Date of Award

1-1-2012

Document Type

Campus Access Dissertation

Department

Moore School of Business

First Advisor

Jean Helwege

Abstract

My dissertation is composed of two papers on R&D investment, and another paper on the cross section of stock returns.

Chapter One investigates the effect of legal shareholder protection on the efficiency of corporate R&D investment. The main finding is that institutional protection of shareholder benefits reduces both underinvestment and overinvestment in R&D projects. If shareholder protection rises from the weakest to the strongest, R&D investment will increase by up to 96% for firms that may underinvest, but will decrease by as large as 84% for firms which may overinvest. Shareholder rights also exert large influences on the R&D investment sensitivities to cash flow and to Tobin's Q, and the effects depend critically on firms' tendency to under- or overinvest. In addition, shareholder protection boosts the growth of R&D intensive industries.

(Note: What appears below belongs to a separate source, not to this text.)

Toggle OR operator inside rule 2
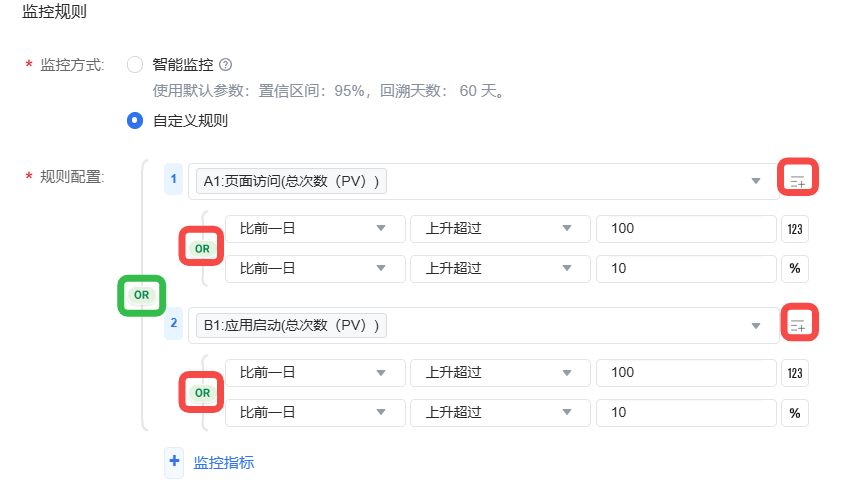Image resolution: width=856 pixels, height=489 pixels. (202, 393)
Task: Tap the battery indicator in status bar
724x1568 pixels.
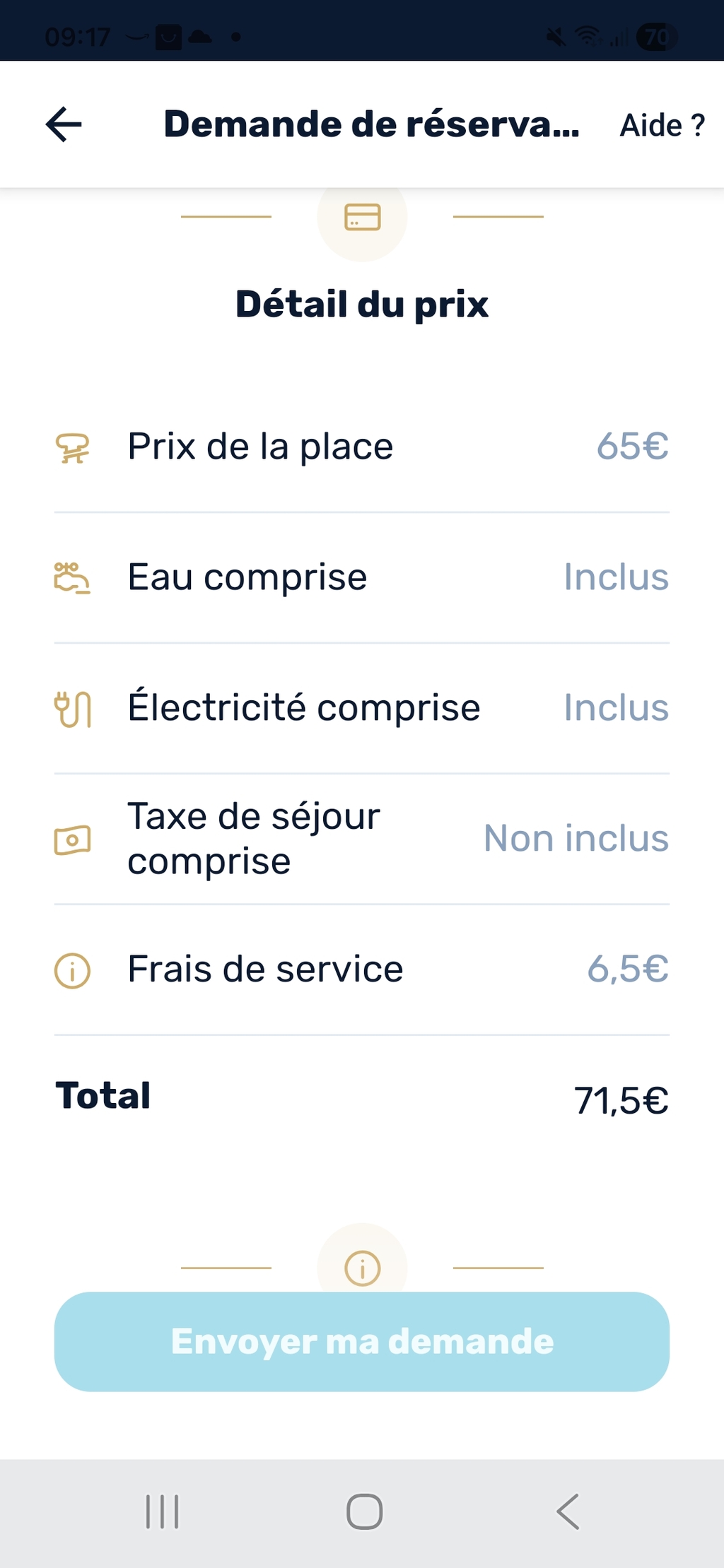Action: tap(656, 36)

The results consistently show that by expanding firms' access to external financing and reducing insiders' incentives for private benefits, strong legal shareholder protection can significantly improve the efficiency of corporate R&D investment around the world.

Chapter Two shows that national culture also has significant impact on firm innovation. The key emphasis is that individualism significantly increases the level of corporate R&D investment. In addition, firms in individualistic countries (1) not only invest more in R&D but also choose more risky R&D projects; (2) although investing more in R&D (risky assets), do not have more capital expenditure (less risky) but hold less cash (safest assets); (3) when industry Tobin's Q rises, increase R&D to a larger extent, do not do so with capital expenditure and cut more dividends; and (4) are more likely to use excess cash to increase R&D than to increase capital expenditure and dividends. These findings are consistent with that individualism increases corporate R&D investment through encouraging firm risk taking.

Chapter Three focuses on the cross section of stock returns. With private information about their customers' prospects, suppliers extend trade credit to capture future profitable business. We show that this information advantage generates significant return predictability. After controlling for major firm characteristics, firms that rely more on trade credit relative to debt financing have higher subsequent stock returns. This return predictability persists in both US and non-US developed markets. A large fraction of the return predictability comes from the ability of trade credit to predict sales growth beyond what the market has already priced, lending support to the notion that suppliers' information diffuses only gradually across the investing public.